Do I think that the right of first refusal is a good thing? No. As with anything in double edged sword land of Family Court, it could be a good thing, but it can also be used as a weapon by the controlling, vindictive ex spouse. Is your ex spouse trying to gain more parenting time by way of the right of first refusal? Probably. What else might they hope to accomplish by it? Control, control, control, and engagement, engagement, engagement. They either hope to ensure they are informed about everything you are involved in when you either would not or could not involve the children, or they are trying to create another reasons that you will need to contact them. On its face, the right of first refusal makes sense. A child should be with their parent when a parent is available to care for the child in the other parent’s absense. In most cases, it is better to have a parent with the child before involving a third party. Too bad we don’t look at that with legal custody, huh? I digress. This is why it is hard to say if it is a good or bad thing. It is both. What I mean by that is when it comes to a high conflict family, odds are that it is a bad thing. It will most likely increase the conflict, and become more problematic than it is worth. For the cooperative, low conflict divorced family, it would be a good thing. The problem is that the right of first refusal is typically sought by high conflict parents. A cooperative family is neither going to ask for the right of first refusal, nor will they need to have it written in a court order. For the low conflict divorced family the right of first refusal is an automatic thing, or they trust the other parents judgement on who they will choose to leave the children with when they cannot be available and don’t fixate on such trivial things.

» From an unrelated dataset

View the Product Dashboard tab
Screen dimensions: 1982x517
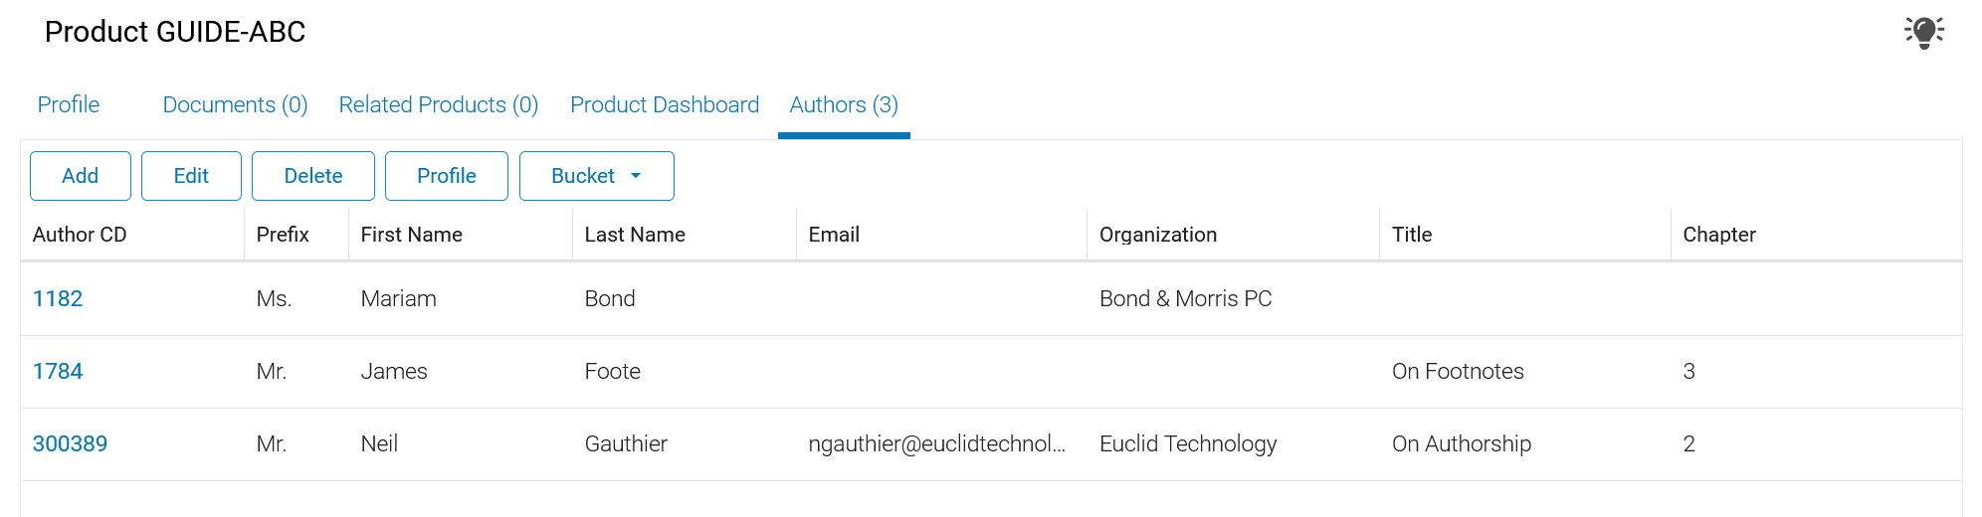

Any of these tools really are remedies for high conflict families and no one else. Truth be told, no one should ever call them tools, as much as they should call them weapons. It is just a sad fact. There is a reason why your family cannot manage co-parenting. There is a reason why I am not a fan of co-parenting in high conflict situations. I understand that the circumstances that create high conflict cannot be fixed by court ordered anything, and that most court ordered things are more problematic than they are worth. Unfortunately, when remedy is asked for by one party, court authorities have to offer you some kind of remedy . If it were up to me, the courts would first determine if there has been a problem, for example, is the other parent leaving the children in someone’s care frequently? The court should make that determination before they try to resolve a problem that doesn’t exist. In other words, they should make sure there is a problem before they offer a solution. the reality is that court authorities don’t generally think that broadly. They should also look at the dynamics of the family from which a parent is asking for a remedy, and if the parent is using things to control or punish the other parent with, they should not deliver any more weapons to the equation. This is why I continue to oppose the one size fits all, cookie cutter approach that is used in the Family Court System.
The courts don’t know much about High Conflict and what exactly drives it. This is why they are ill equipped to offer remedies to it. The court authorities continue to make the same mistakes that parents make when it comes to high conflict divorce. I would coach the court authorities in the same way that I coach parents. Less is more. Court orders aren’t working? Why add more? A parent getting more information on the other parent increasing the conflict? Why give them more?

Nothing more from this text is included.